(RECORDS SUPPLIED Opens)

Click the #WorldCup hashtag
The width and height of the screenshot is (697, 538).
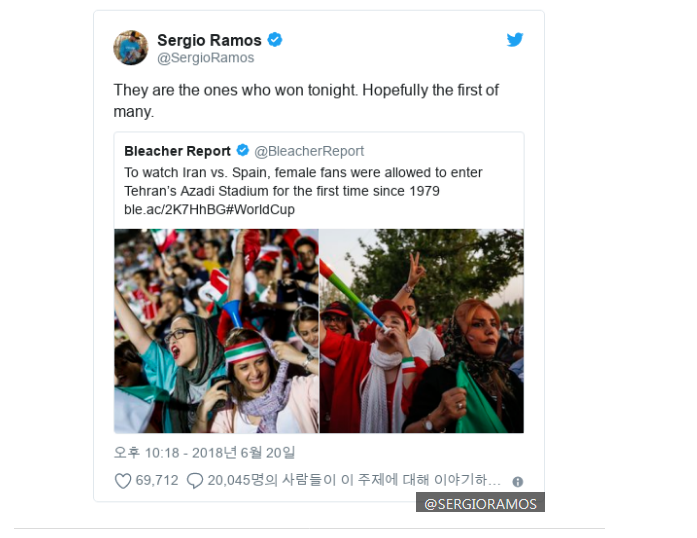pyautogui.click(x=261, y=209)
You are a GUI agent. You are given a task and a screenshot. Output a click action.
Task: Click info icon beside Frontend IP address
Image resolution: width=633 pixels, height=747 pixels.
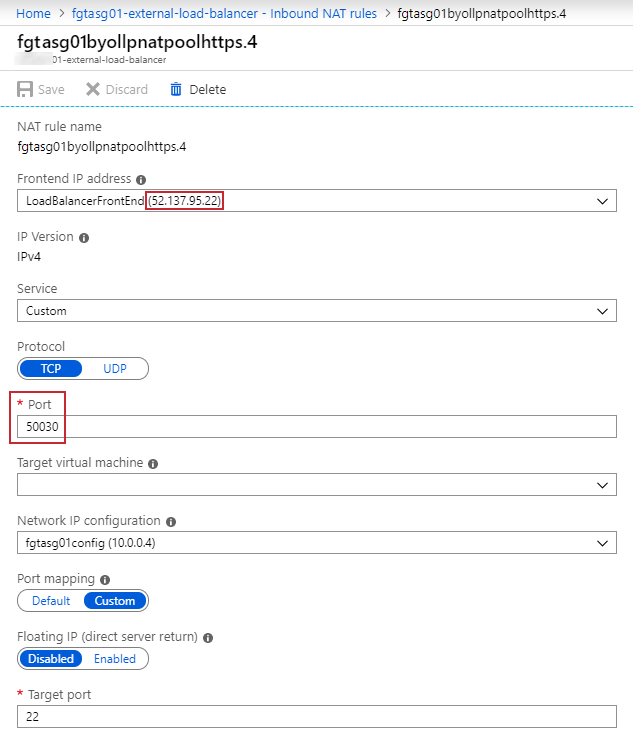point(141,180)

(RECORDS SUPPLIED Closes)
(RECORDS SUPPLIED Opens)

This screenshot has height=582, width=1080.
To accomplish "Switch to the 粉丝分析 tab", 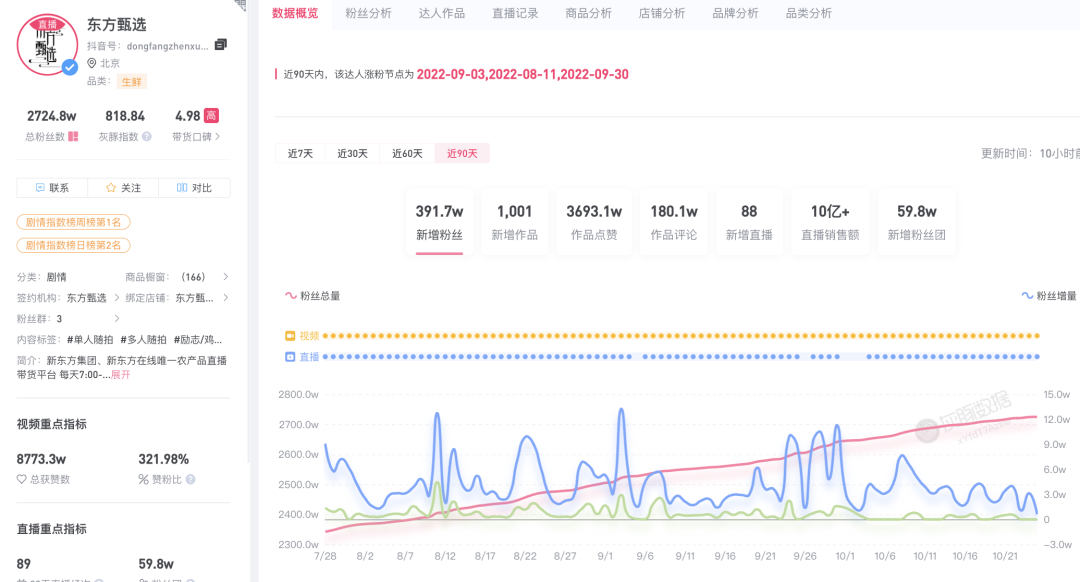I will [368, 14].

(RECORDS SUPPLIED Closes)

What are the lines in the records above, word for word, from the one containing "Click the #WorldCup hashtag" through the one containing "Task: Click info", both ends included and pictures left out?

Click the #WorldCup hashtag
The width and height of the screenshot is (697, 538).
pyautogui.click(x=261, y=209)
You are a GUI agent. You are given a task and a screenshot. Output a click action.
Task: Click info icon beside Frontend IP address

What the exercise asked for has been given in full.